# [Exercise text]

────────────────

This is a rare condition, but it must be suspected in all cases of juvenile cholelithiasis. In fact, initially it had been considered responsible for less than 5% of symptomatic cases of gallstones [2, 4]. More recently it has been shown that LPAC affects up to 25% of women under 30 years of age with symptomatic cholelithiasis [5].
2 Genetics
LPAC syndrome is associated with mutation of the ABCB4 gene located on chromosome 7, locus 21 (7q21) which codes for protein MDR3 [1, 3]. MDR3 is a phospholipid floppase responsible for transport of phospholipids into bile. As consequence of the altered gene product a reduced concentration of phospholipids is present into bile, thus a decreased amount of phosphatidylcholine is excreted in the bile canaliculi. In the absence of phosphatidylcholine there is an impaired solubilization of cholesterol through the micelles which become unstable. As consequence, the cholesterol precipitates and forms calculi.
Indeed, the reduced concentration of phosphatidylcholine is responsible for the development of a wide range of cholangiopathies, from infancy to the adulthood (Table 7.1). The typical hallmarks of this disorder in infancy include high levels of gamma-glutamyl-transferase (GGT) and the typical markers of cholestasis [6,7,8]. It is noteworthy that hepatocellular carcinoma and intrahepatic cholangiocarcinoma have been documented in patients with ABCB4/MDR3 mutations. [9].
In a study including 156 patients with LPAC, a genetic variant of ABCB4 gene was only found in 50% of cases; clinical features were similar in the groups with and without these variants, suggesting that unexplored regions of the gene or different genes could be involved [10]. Mutations are mostly heterozygous frameshift, nonsense or missense, but homozygous missense mutations have also been reported. Indeed, a heterozygous ABCB4 mutation has been detected in a woman who developed choledocholithiasis in adolescence, followed by cholestasis of pregnancy, and finally biliary cirrhosis at the age of 47 [11]. LPAC has also been described in two siblings with combined features with progressive familial intrahepatic cholestasis (PFIC) 3 [12]. However, the association between LPAC and biliary cirrhosis is rare, and patients presenting with the LPAC phenotype are not at particular risk of developing biliary cirrhosis later in adulthood.

────────────────

# [Records from a dataset]

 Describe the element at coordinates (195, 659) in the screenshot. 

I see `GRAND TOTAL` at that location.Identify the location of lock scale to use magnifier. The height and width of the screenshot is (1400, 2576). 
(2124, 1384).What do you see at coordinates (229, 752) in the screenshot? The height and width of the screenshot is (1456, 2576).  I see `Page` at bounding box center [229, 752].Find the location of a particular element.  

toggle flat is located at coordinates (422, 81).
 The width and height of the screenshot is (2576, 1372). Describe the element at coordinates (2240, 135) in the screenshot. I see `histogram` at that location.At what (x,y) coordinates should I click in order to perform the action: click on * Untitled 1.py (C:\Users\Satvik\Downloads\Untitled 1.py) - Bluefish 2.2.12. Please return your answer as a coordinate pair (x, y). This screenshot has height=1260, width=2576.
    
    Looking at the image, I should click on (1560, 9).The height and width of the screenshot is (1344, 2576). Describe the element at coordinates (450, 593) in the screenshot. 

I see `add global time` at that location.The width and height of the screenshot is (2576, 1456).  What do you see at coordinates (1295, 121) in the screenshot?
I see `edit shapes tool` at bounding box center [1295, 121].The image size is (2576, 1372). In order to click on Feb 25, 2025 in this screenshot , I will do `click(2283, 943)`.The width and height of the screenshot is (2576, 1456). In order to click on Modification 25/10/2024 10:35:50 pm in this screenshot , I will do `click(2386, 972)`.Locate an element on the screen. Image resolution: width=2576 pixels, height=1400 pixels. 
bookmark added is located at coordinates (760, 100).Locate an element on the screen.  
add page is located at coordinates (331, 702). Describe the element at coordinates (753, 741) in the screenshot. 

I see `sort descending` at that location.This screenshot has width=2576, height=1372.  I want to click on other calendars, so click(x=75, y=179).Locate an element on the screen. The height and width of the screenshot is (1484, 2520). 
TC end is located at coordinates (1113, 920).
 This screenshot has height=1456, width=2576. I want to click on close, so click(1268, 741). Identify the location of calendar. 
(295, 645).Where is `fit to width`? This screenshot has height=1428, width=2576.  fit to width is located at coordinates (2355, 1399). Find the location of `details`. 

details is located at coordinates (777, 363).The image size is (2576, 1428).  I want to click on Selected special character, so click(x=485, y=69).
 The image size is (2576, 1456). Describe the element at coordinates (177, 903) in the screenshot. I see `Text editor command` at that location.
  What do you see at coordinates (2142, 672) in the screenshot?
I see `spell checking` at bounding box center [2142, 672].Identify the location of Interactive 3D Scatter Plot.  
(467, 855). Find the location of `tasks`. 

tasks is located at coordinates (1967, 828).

────────────────

# [Exercise objective]
From the passage on LPAC syndrome, return the stretch from "This is a rare" through "symptomatic cholelithiasis [5]." word for word.

# [Task solution]
This is a rare condition, but it must be suspected in all cases of juvenile cholelithiasis. In fact, initially it had been considered responsible for less than 5% of symptomatic cases of gallstones [2, 4]. More recently it has been shown that LPAC affects up to 25% of women under 30 years of age with symptomatic cholelithiasis [5].